I have 2 daughters myself. The oldest is 18 and the youngest is 13. They sleep over once a week and every other weekend. Since my girlfriend and I have gotten back together my oldest daughter has had issues with the relationship. I talked to her about it and she says that she saw what the previous breakup did to me what if it happens again… I explained to her that my girlfriend was very confused at the time we broke up. She wanted a clean start and didn’t want to have to deal with someone else’s kids as well as all her other problems. I also explained that my Girlfriend has since changed her attitude and that she is willing to work on the relationships with them. My daughter seems to have accepted this but she is still weary and she does not visit me nearly as much as before. The relationship between her and my girlfriend is still very strained. My youngest daughter visits regularly and we have a wonderful relationship. However, it seems that she also has issues with the relationship. She is very insecure when my girlfriend is around and she sometimes prefers to be alone over weekends when my girlfriend and her kids are around.
This brings me to my girlfriend’s oldest son. He has recently decided to come out and realized that he is gay. When I first heard about I was fine with it. It was only later when his boyfriends started visiting us on weekends that I realised that I was a bit of a homophobe. You see, knowing people are gay and seeing them kiss and hug and hold each other in front of you are 2 completely different things… This was the reason for a huge fight between me and my girlfriend. I asked that they have more discretion and not behave that way in front of me and my children. Her response was that this is normal for them and how would I feel if she said that my oldest daughter and her boyfriend could not have physical contact in front of her or her kids. She obviously just wants to protect her son. This ended up in us moving my kids to a smaller room so that her son could have friends sleep over without having to move my daughters around. The decision was also based on the assumption that they would eventually move into the house and that once he is here permanently he would deserve to have the biggest room. This all sounds fine but I resent my girlfriend for it. Before we bought the new house I lived alone in my own house. Each of my daughters had their own rooms. Now that we have moved into the new house and with the new arrangement they find themselves sharing the smallest room in the house. I believe that this further contributes to my oldest daughter’s negativity towards the relationship and keeps her from visiting even more.

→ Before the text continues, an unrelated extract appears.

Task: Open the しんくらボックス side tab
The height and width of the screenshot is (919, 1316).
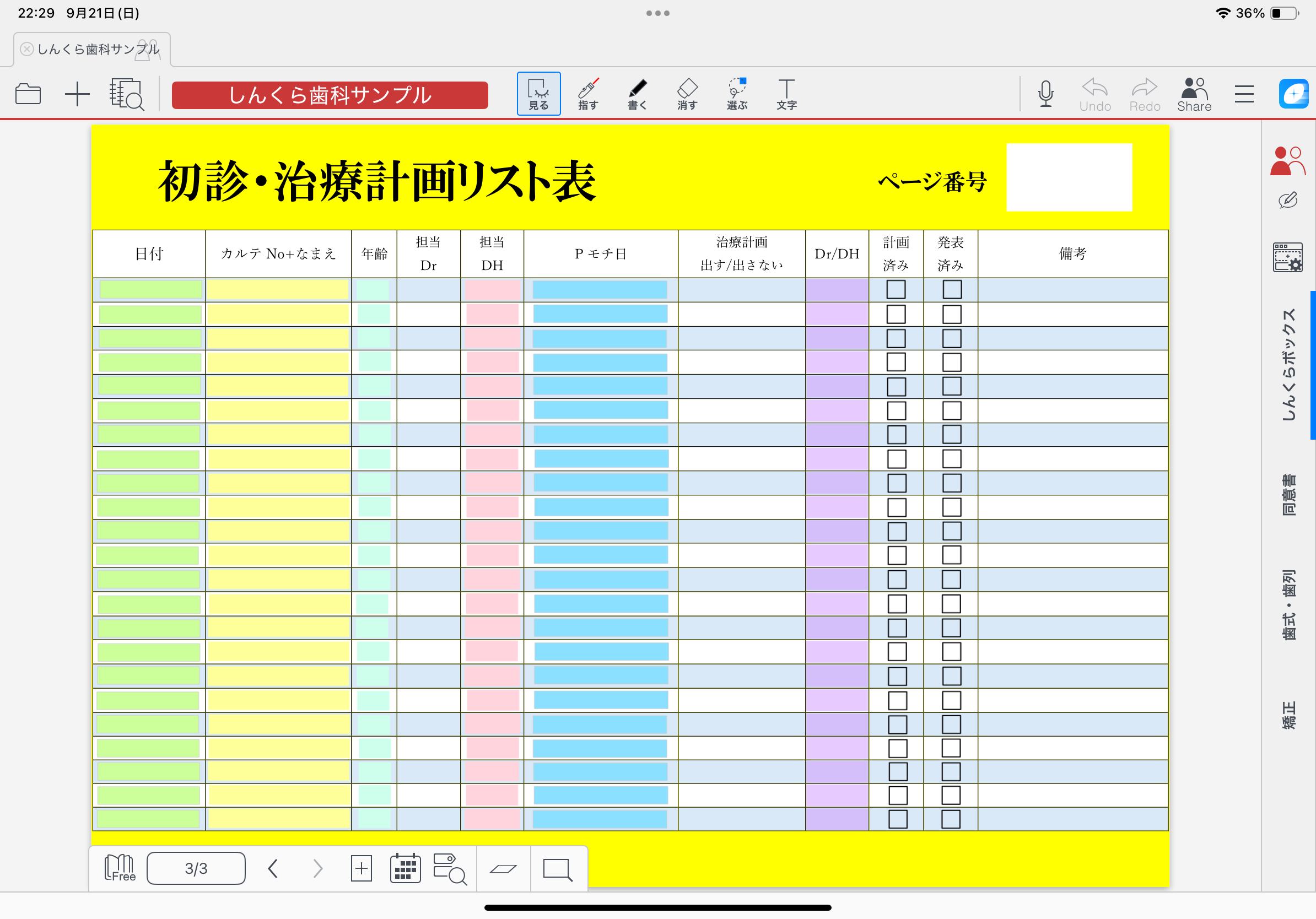Action: 1288,364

My girlfriend and I also have very different views on discipline:
My issues are: Her son is allowed to smoke in front of us, swears a lot, speaks of religion and promotes atheism in all his conversations. He is very bright boy but I have never seen him study once. My girlfriend also allows his friends to smoke and occasionally drink in our house. They also swear a lot. I am fine with this but I do not want my 13 year old daughter to see this kind of behaviour. This is not the values that want her to have in 4 years time. I fear that she will accept that I am fine with this behaviour and that she will also be allowed to behave in this way once she gets older. 

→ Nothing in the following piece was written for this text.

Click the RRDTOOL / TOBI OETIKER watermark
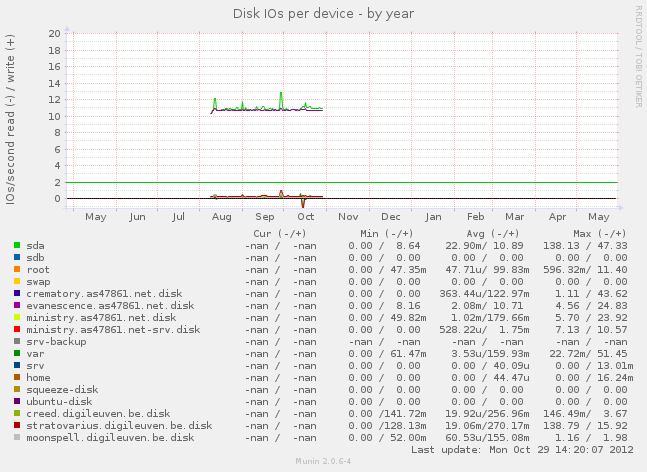Screen dimensions: 647x472 638,57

Her issues are: My daughters call adults on their first names. They don’t address adults as aunt or uncle. This is the way their mother grew and this is the way that they have been all their lives. How do I change this? She also says that my children manipulate me. My oldest daughter wrote a comment on her own facebook wall the first night that they slept in the new small room saying “Thank you but F You” I confronted her about it the next morning and she denied that it had anything to do with the fact they the now had the smallest room in the house. She said she and her boyfriend had a fight and that the comment was aimed at him. My girlfriend does not believe it and she is convinced that the comment was aimed at her and me. She also says that my behaviour is different when my kids are around. According to her I am more “macho” and controlling in front of my kids.
I am not innocent in all this. I am someone who crops up my feelings and only when I get really drunk I release all the anger and frustration. I don’t get physical but I do get aggressive and unreasonable. This has happened about 4 times over the last year and it has always been over the phone. I was mostly scared that my girlfriend would leave me if I added to her problems by raising my opinions. She has, on many occasions, told me that she does not want people in her life that complicates things for her even further as she has too much to deal with already. I know this behaviour is terribly wrong of me but it is going to take time to learn to assert myself in normal everyday life and I don’t know if I’ll ever be able to fix it. My dad was, and still is, exactly the same.
My girlfriend does not like sex. She says that it feels like it a major sin and that she is hurting God when we have sex. My question is how she allows all the other bad things but only feels bad when she’s having sex. This may stem from the fact the she too was molested as a little girl. The only problem is that I think sex is healthy for any relationship and I definitely do not want to be in a relationship without it.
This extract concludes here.